Iris van Herpen: Sculpting the Senses is now showing at Queensland’s Gallery of Modern Art (GOMA), having travelled to Brisbane from the Musée des Arts décoratifs in Paris, where it was one of the most well-attended shows in the museum’s 140 years. Van Herpen, at 40, is the youngest female designer to have staged a solo show there.

The exhibition is an extensive, nine-part journey through her preoccupation with the natural world and the creation of life. There are 130 garments on display alongside art and objects including skeletons, beehives and bluebottles. Everything is grouped into themes that start in the underworld and traverse upward to the cosmos through experiential states such as the mythology of fear, skeletal embodiment and growth systems. The experience of the exhibit is intensified by the music of sound artist Salvador Breed, who is also van Herpen’s romantic partner and collaborator.

Her catalogue of work is so rich in research, nuance and invention, in many ways it is better suited to display in a gallery. She is known for intricate, architectural garments and experimentation with technology and science to develop new materials. Such things are difficult to appreciate on the runway at haute couture week in Paris, where they are usually shown.

An example of this is the Magnetic Moon dress from Wilderness Embodied, her 2013 collection. It is made by combining iron fillings with resin, applying this to fabric and using magnets to “grow” the dress in small sections. The spiky textures and patterns that cover its entire surface resemble a moonscape. Adding to this lunar effect is its bulbous silhouette: perfectly round through the shoulders and sleeves but with definition at the waist and a short, fitted skirt.

Another dress on display from this collection is the Bird dress, made from piles and piles of pale pink rubber silicon cut into ribbons. Their cumulative effect is that of a bird’s feathers or plumes. Aside from the outlandish texture, the garment could be a simple cocktail dress with a V-neck line and long sleeves, with what appear to be the neck and head of four birds protruding at odd angles from its elbows and shoulders, making it seem monstrous and alive.

Van Herpen is slight, ethereal and birdlike, with long, wavy, golden-brown hair and dark, sparkly eyes. She was born in the Netherlands in 1984 and spent her childhood playing outside between “two very big rivers”. Recently, after many years living in the centre of Amsterdam, where her studio is, she and Breed moved outside the city to be closer to nature. They take long walks through the forest every day. “It feels as if time is cyclic in that sense where I’m more connected to my environment again, in connection to the seasons,” van Herpen says.

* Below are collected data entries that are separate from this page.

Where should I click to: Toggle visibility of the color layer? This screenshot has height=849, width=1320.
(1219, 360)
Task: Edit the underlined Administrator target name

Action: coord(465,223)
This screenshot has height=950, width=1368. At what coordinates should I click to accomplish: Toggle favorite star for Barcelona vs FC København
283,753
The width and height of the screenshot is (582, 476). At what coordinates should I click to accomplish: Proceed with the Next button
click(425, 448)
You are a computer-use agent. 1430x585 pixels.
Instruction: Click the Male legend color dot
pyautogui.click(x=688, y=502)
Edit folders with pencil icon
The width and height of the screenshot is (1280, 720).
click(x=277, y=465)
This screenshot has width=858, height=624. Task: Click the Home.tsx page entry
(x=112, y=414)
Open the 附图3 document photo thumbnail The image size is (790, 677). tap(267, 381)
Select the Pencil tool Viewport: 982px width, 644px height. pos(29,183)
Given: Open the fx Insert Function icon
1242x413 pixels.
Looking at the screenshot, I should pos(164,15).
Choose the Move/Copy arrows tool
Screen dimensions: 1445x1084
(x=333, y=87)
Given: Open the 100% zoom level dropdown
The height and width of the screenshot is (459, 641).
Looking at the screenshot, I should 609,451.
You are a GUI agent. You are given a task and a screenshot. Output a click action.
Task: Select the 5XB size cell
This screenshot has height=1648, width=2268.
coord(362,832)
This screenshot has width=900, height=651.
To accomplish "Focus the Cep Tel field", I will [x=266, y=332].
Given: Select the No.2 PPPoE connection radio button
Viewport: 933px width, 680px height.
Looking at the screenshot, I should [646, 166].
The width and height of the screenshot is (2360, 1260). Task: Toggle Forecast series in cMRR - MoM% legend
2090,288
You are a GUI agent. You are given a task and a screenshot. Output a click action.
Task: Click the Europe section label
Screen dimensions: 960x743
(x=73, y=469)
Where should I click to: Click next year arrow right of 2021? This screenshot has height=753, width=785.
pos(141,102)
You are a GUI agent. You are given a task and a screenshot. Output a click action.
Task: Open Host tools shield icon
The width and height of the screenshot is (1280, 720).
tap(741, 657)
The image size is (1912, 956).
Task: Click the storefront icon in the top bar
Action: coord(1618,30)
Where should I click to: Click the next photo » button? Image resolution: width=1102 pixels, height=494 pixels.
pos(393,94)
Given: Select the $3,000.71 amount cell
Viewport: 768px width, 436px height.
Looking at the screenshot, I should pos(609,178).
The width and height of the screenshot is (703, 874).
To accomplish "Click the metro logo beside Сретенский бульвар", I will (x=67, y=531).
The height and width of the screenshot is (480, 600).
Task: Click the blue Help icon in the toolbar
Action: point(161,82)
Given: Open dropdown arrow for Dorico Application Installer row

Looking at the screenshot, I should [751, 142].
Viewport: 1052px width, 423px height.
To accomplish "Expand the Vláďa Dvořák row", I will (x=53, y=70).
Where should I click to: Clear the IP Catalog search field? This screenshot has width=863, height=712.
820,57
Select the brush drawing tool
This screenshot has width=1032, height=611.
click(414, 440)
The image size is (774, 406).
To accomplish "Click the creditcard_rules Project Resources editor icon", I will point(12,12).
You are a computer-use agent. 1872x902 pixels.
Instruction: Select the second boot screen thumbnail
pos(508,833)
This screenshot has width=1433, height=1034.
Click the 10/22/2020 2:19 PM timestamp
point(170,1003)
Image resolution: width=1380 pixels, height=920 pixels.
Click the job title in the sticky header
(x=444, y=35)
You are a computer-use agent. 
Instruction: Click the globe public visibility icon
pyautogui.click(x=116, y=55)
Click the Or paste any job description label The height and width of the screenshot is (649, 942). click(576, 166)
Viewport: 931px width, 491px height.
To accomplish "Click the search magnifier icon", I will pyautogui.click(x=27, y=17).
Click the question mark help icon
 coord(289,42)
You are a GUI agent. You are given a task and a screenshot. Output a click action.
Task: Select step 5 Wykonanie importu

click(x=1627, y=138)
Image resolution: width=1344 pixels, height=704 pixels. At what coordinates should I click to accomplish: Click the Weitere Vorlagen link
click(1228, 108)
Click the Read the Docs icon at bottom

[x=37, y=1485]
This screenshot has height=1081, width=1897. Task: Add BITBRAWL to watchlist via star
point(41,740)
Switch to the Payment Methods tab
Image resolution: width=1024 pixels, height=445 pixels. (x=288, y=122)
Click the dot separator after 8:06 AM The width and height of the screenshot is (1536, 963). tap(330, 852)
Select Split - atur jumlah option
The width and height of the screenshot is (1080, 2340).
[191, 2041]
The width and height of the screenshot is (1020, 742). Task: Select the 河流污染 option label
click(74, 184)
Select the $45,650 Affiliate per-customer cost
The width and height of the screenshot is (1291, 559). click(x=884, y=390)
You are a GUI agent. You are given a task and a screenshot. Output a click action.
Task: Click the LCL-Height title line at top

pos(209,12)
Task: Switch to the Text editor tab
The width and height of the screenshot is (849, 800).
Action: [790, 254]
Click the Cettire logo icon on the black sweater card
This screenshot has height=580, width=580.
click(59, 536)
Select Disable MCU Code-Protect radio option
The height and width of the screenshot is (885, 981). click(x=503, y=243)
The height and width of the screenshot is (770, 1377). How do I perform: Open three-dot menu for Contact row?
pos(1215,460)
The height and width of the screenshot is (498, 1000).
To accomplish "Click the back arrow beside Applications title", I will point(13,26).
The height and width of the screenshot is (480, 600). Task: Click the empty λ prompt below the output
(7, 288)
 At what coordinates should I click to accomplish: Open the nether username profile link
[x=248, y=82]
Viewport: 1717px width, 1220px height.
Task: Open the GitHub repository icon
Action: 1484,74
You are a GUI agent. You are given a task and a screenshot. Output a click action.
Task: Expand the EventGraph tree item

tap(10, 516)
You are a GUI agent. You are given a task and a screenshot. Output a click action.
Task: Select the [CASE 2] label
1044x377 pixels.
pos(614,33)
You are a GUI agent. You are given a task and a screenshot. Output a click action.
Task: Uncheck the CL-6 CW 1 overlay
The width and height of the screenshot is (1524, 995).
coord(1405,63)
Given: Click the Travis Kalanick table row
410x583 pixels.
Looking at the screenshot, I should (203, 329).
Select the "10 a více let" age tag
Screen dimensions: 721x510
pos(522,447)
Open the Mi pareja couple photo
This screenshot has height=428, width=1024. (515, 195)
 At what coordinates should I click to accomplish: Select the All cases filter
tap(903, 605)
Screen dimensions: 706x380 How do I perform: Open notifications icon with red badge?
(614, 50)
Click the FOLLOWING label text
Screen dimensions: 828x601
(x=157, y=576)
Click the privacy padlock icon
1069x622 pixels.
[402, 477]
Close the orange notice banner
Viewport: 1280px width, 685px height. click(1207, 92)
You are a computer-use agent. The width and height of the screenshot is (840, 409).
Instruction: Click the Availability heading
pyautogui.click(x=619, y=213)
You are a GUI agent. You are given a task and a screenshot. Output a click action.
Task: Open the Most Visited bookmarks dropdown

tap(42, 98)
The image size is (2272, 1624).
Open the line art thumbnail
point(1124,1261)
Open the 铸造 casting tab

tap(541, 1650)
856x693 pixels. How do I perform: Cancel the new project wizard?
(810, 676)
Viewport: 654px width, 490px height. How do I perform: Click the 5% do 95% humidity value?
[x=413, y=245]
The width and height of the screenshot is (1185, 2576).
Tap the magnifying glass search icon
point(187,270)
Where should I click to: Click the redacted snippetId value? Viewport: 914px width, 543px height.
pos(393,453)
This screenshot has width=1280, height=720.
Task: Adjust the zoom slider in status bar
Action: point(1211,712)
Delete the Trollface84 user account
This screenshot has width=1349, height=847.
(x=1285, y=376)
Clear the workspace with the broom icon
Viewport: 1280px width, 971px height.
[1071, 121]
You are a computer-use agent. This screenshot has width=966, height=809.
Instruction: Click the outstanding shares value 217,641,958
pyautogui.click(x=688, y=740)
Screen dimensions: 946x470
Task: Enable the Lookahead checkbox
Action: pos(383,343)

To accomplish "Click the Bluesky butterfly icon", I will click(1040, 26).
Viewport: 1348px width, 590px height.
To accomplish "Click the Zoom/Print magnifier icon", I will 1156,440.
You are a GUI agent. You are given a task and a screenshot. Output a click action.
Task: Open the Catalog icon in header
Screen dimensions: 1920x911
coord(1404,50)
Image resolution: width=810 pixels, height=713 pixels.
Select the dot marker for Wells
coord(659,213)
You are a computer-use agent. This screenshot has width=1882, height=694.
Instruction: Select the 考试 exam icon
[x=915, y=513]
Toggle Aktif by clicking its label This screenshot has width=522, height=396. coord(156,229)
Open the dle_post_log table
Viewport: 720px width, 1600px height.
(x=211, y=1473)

A variety of words are used to describe her: visionary, genius, omnivorous. In truth – like Alexander McQueen, for whom she interned in London – she is a polymath. Her references range from mythology to biomimicry to synaesthesia. She trained as a dancer, and this is evident in her fascination with the way garments move on and around the body. Unlike many of her peers, she is also a hands-on designer, draping and sculpting to construct the physical form. Her collaborators are many and varied: she works with universities, technicians, artists, architects and scientists to expand the boundaries of her craft and what we have come to expect of fashion. Dresses are made from materials concocted in a lab or constructed using kinetic technology or 3D printing. One idea can take years to be realised in a garment.

Her one true love in her work, however, appears to be nature and the mysterious power it has over the body and the brain. “People can sometimes forget that we are nature, especially when you live in the city,” she says. “I’m trying to show the interconnectedness of all the layers of life and the interdependence in relationship to nature through my work.”

In 2021, she collaborated with the environmental organisation Parley for the Oceans on her Earthrise collection and created dresses from upcycled marine debris. She worked with the British artist Rogan Brown to hand and laser cut the plastic fabric into fine webs that emulate coral and seaweed. These pieces were then layered in intricate patterns to create a range of floating, yet sculptural, dresses in cream, beige and white.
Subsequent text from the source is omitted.